Earlier this month, Equifax discovered that hackers had gained access to its info on more than 40% of Americans over the summer, so they set up a website where potential victims could check to see if they had been affected: www.equifaxsecurity2017.com. As The Verge pointed out, the page was not part of the greater equifax.com, and therefore posed a risk for users by requiring this voyage out to an external site.

In response, programmer Nick Sweeting decided to highlight the vulnerabilities of the company's new site by exploiting the very same in a seemingly benign if striking way. He set up shop on  securityequifax2017.com, a typo on the original site that consumers could easily reach by mistake, and created a faux version of Equifax's site for potential breach victims (but which didn't save any private info they might have entered). A headline on the site also read, “Cybersecurity Incident & Important Consumer Information Which is Totally Fake, Why Did Equifax Use A Domain That’s So Easily Impersonated By Phishing Sites?”

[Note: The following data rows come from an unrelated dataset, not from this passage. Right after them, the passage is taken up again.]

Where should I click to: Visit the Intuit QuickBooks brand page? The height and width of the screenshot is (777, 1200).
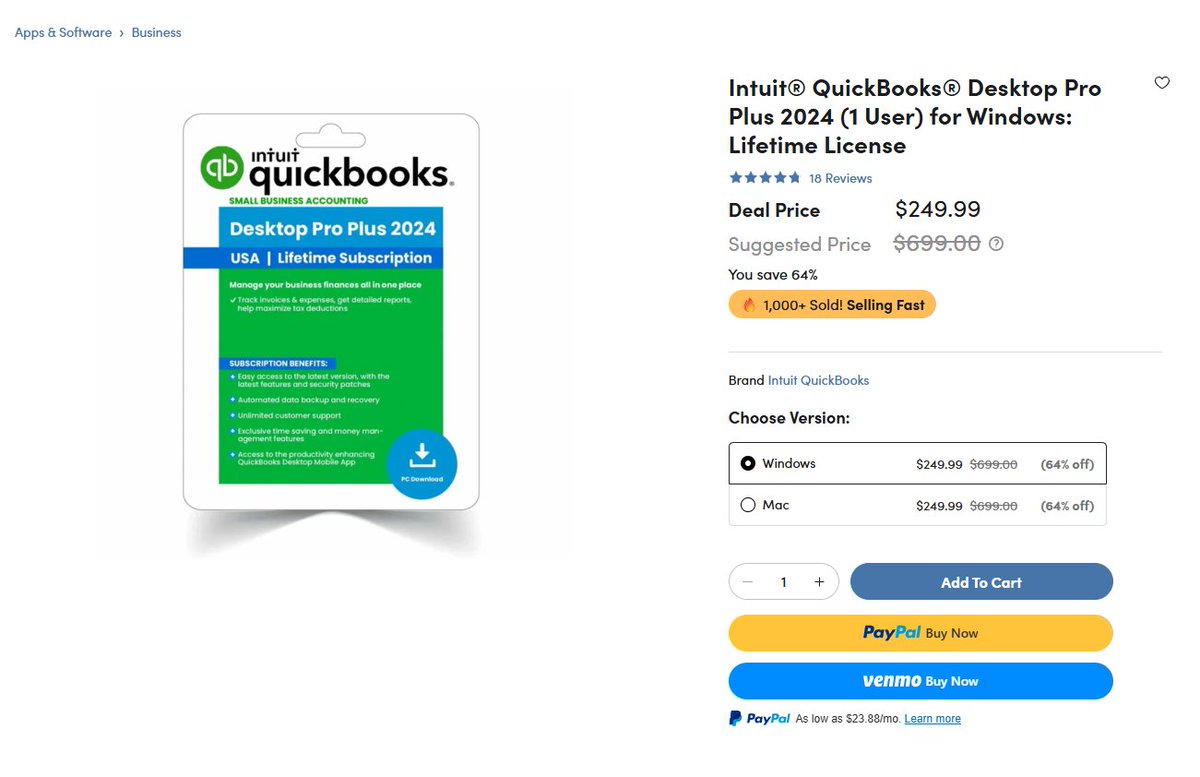point(818,380)
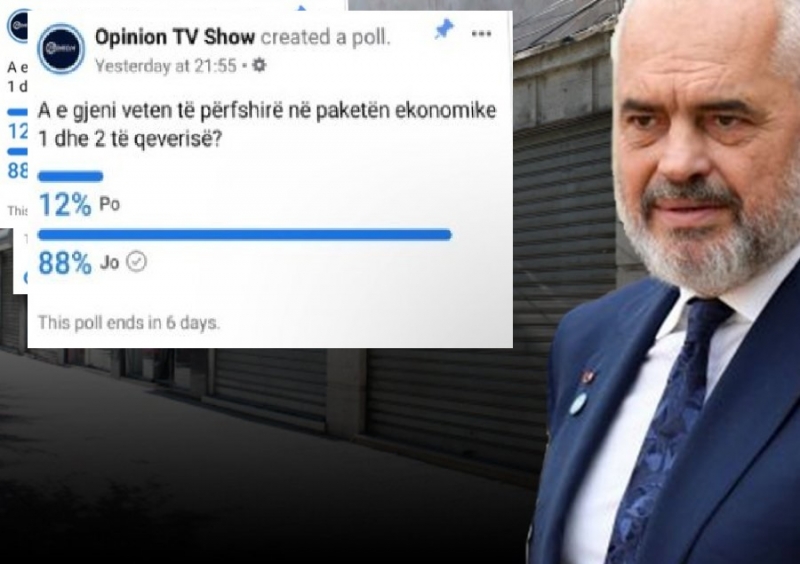Click the blue pinned post pin icon
Screen dimensions: 800x564
pos(444,30)
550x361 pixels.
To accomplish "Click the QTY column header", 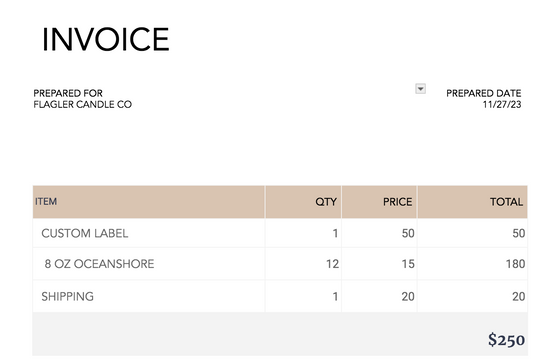I will 303,202.
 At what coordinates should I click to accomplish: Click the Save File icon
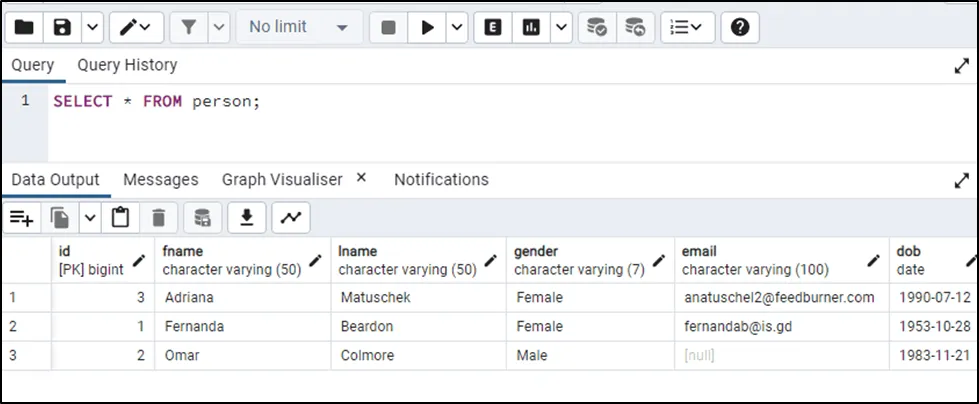click(61, 27)
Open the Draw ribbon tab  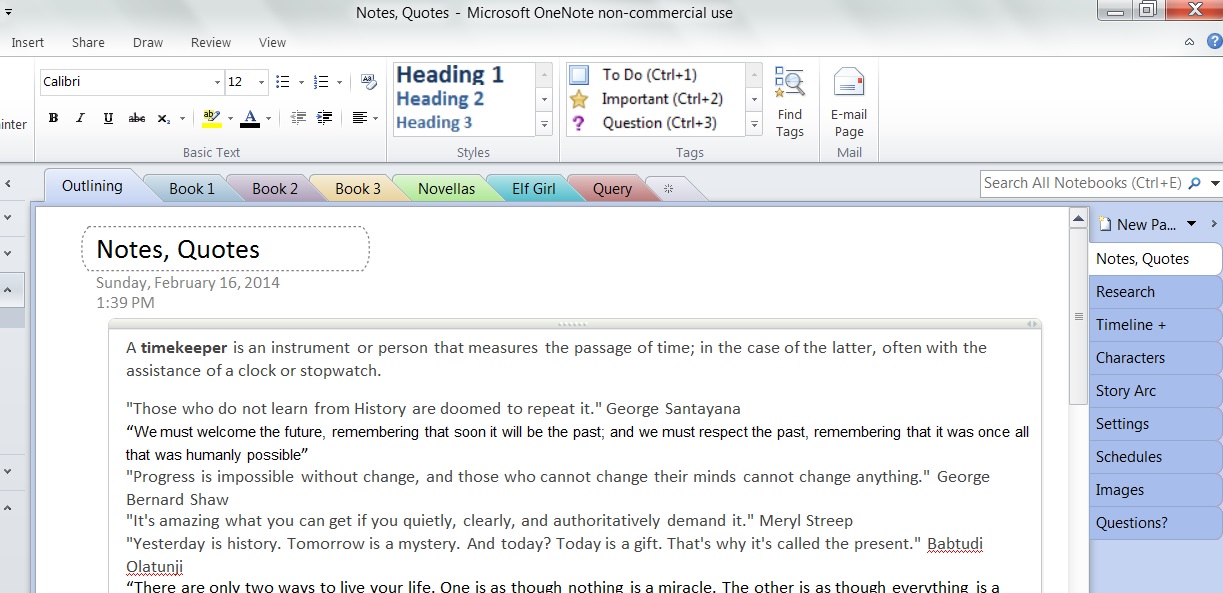pos(148,42)
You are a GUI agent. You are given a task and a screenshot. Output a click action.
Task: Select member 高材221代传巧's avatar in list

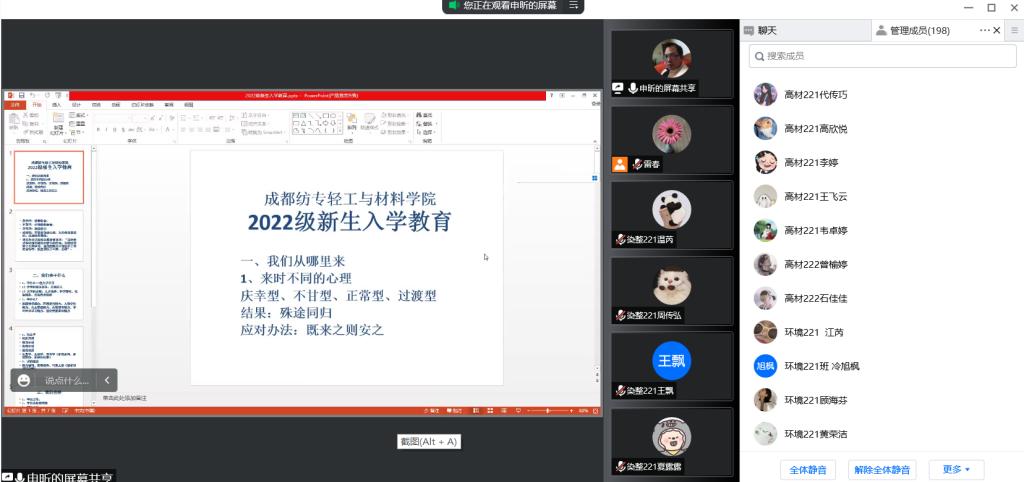[x=765, y=94]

Sweeting explained in an email to the New York Times that using the Linux command "wget" makes it simple for anyone to download the contents of an entire website, “including all images, HTML, CSS, etc,” and impersonate that site.

See also: Chatbot Can Help You Sue Equifax For Up To $25K, Fight Parking Tickets

“It was super easy to just suck their whole site down with wget and throw it on a $5 server,” Sweeting wrote. “It currently has the same type of SSL certificate as the real version, so from a trust perspective, there’s no way for users to authenticate the real one vs. my server.”

And in the past few weeks, Equifax itself was apparently taken in by the simulated website, or at least its typo URL. As the Verge reported, Equifax tweeted the link for Sweeting's securityequifax2017.com four times to potential breach victims who asked the company for assistance on Twitter, reaching as far back at September 9.

According to the Verge, Equifax deleted the tweets shortly after the website published its article about the mix-up yesterday.

By Wednesday evening, the fake Equifax site had been blacklisted by Firefox, Safari, and Chrome browsers, and Sweeting had taken it down. According to the Times, it had already received close to 200,000 hits.